## Exercise
What is needed is the exact text of each line in the listing below from the one with "Viewport: 706px width, 1568px" up to and including the one with "747x571 pixels.", and no pictures.

━━━━━━

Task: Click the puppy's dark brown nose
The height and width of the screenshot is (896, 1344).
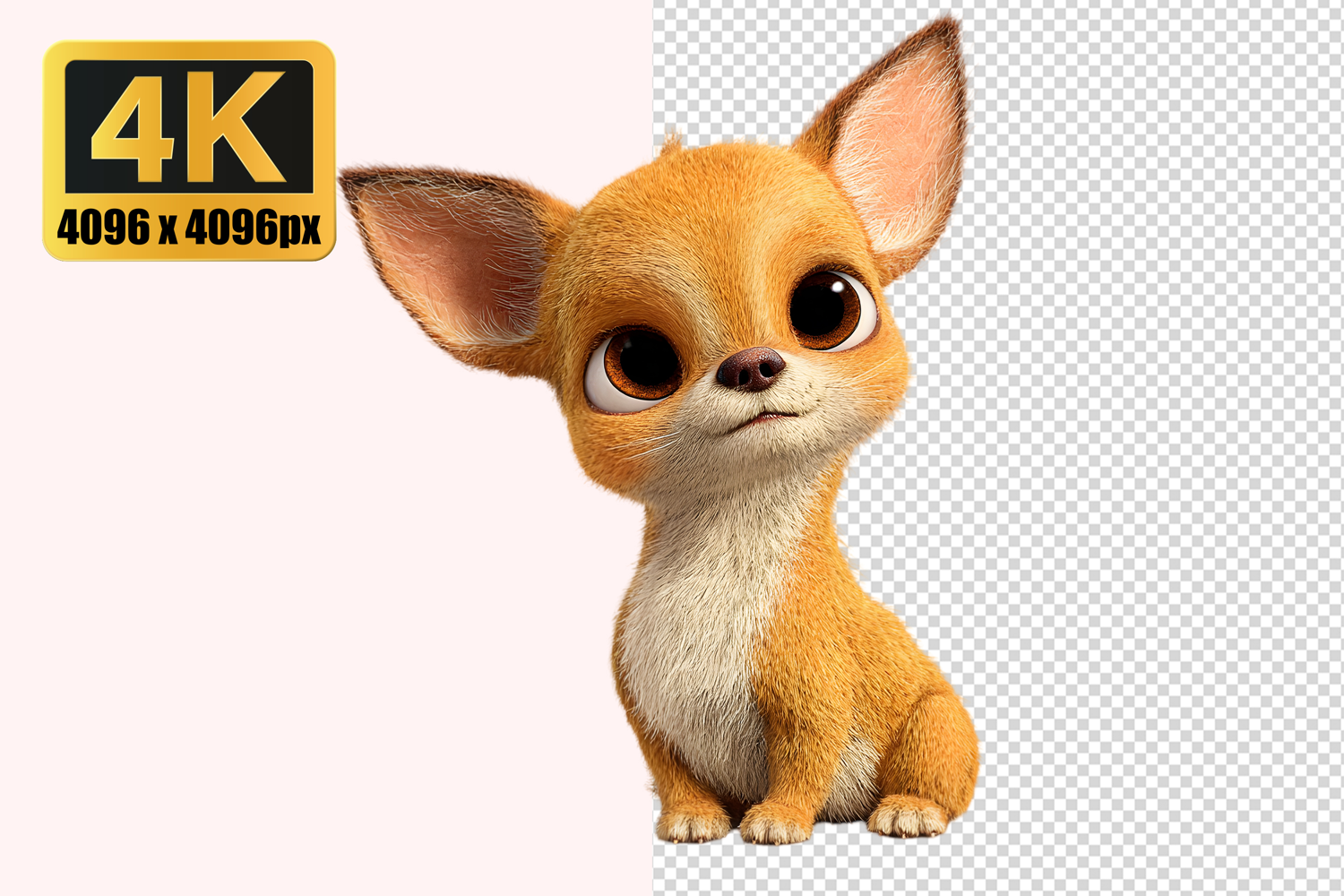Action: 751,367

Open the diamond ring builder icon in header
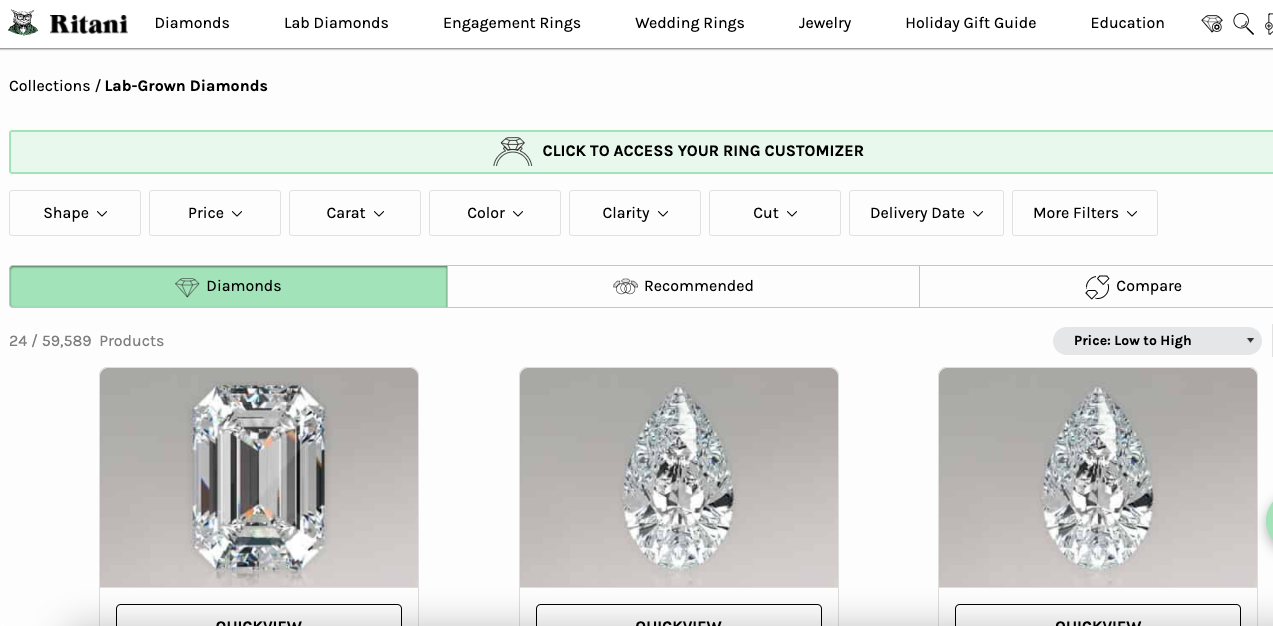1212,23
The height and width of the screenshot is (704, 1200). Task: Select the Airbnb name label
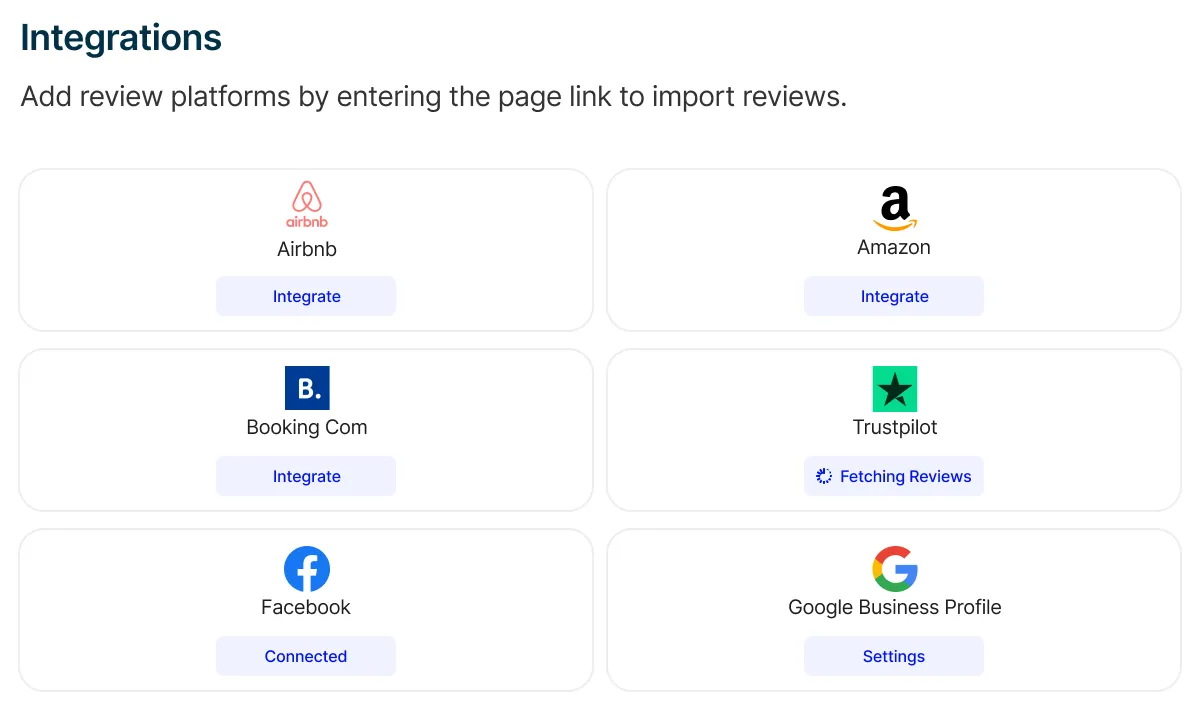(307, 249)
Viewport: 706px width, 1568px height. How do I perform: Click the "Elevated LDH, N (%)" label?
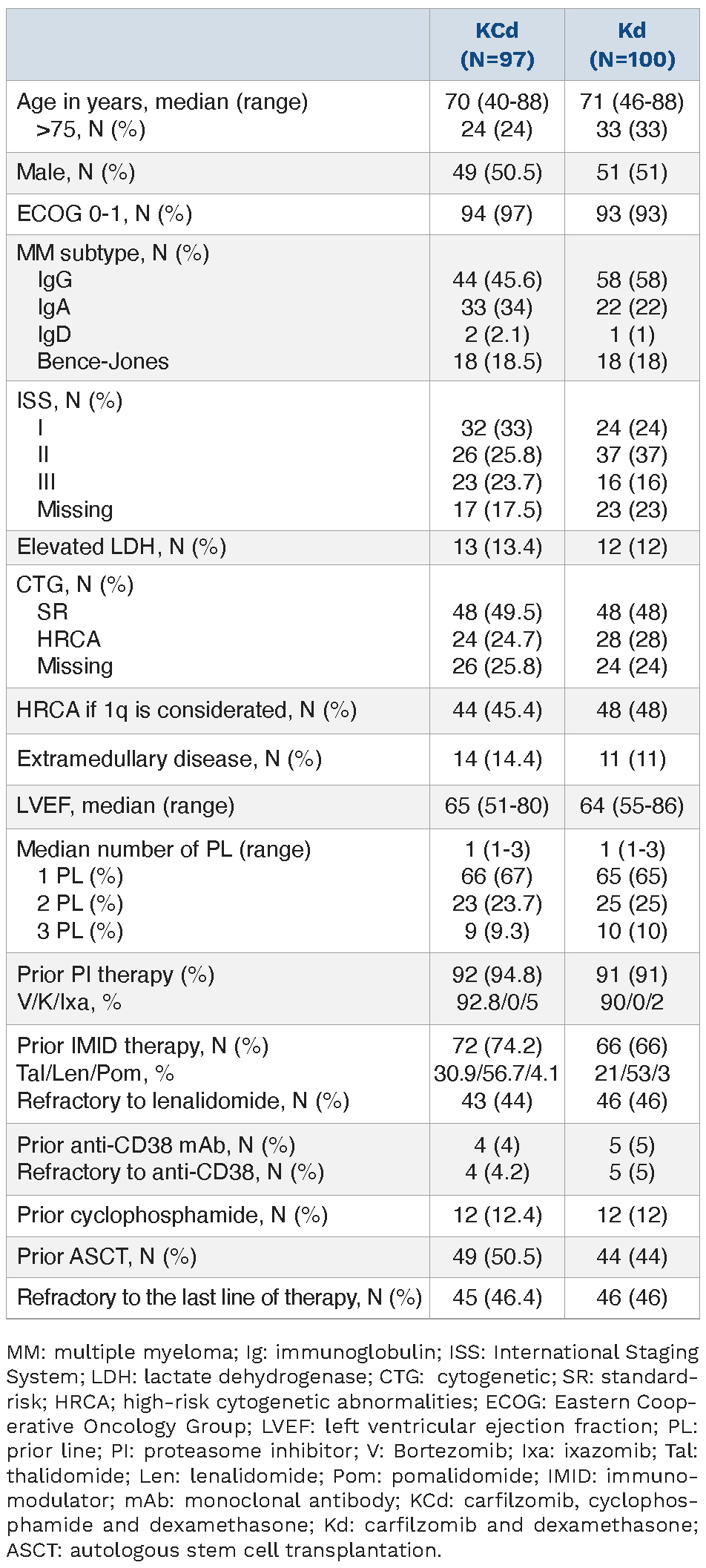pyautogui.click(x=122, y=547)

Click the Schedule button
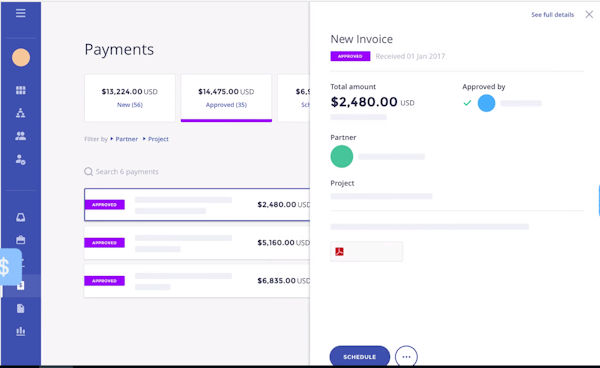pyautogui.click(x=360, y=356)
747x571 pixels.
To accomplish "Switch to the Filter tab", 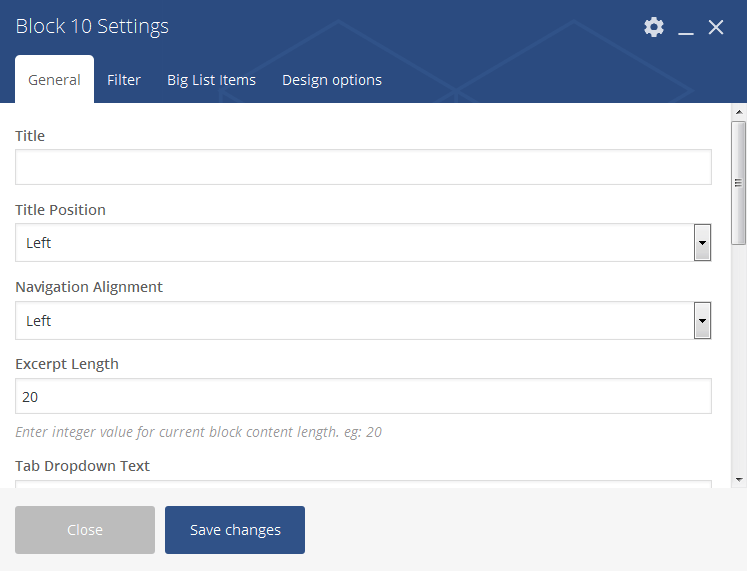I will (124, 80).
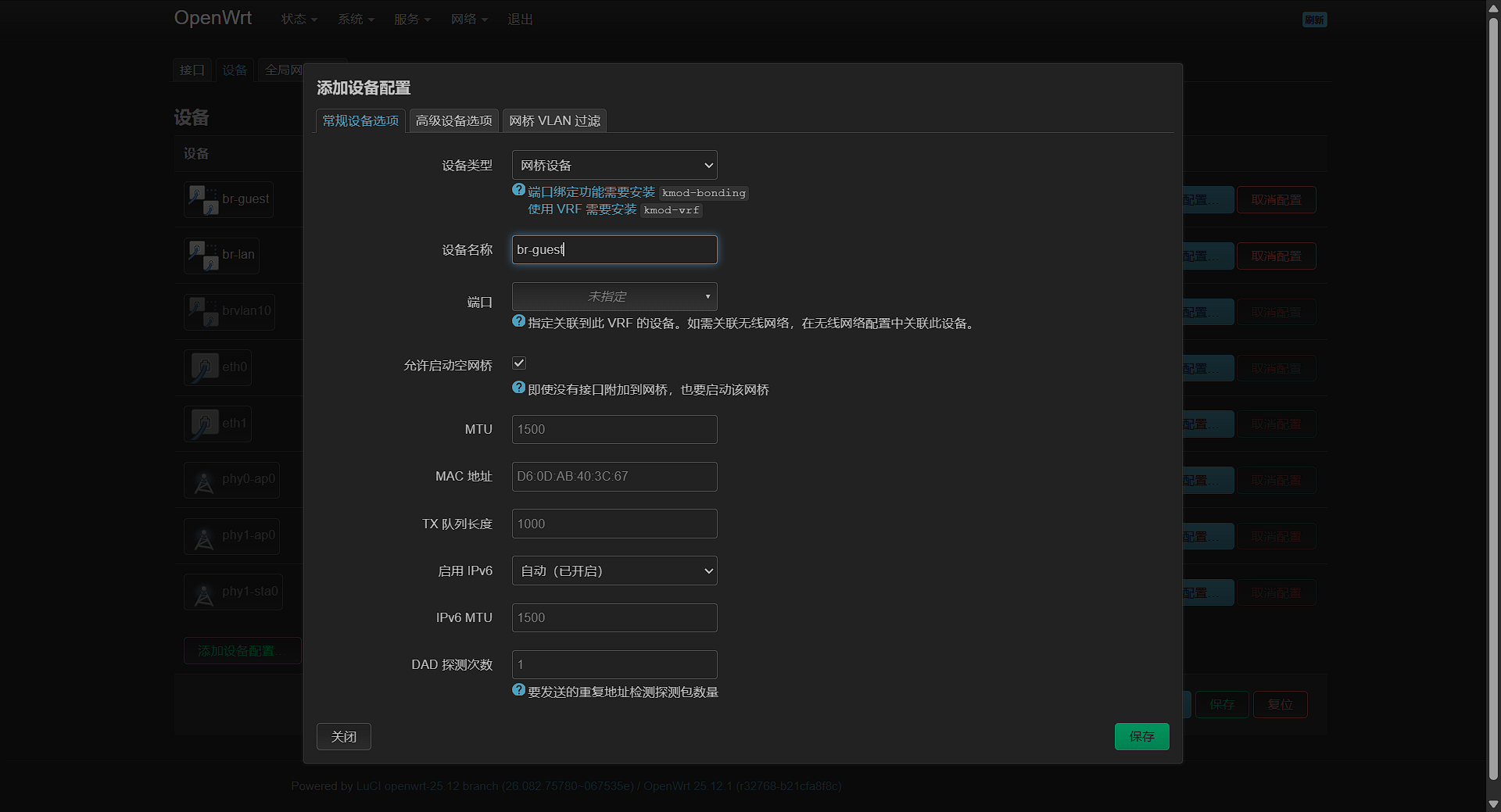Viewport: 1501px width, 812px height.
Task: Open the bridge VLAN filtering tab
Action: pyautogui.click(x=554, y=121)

━━━━━━

## Your response
Viewport: 706px width, 1568px height. How do I perform: Click the "Elevated LDH, N (%)" label?
pyautogui.click(x=122, y=547)

Click the Schedule button
pyautogui.click(x=360, y=356)
747x571 pixels.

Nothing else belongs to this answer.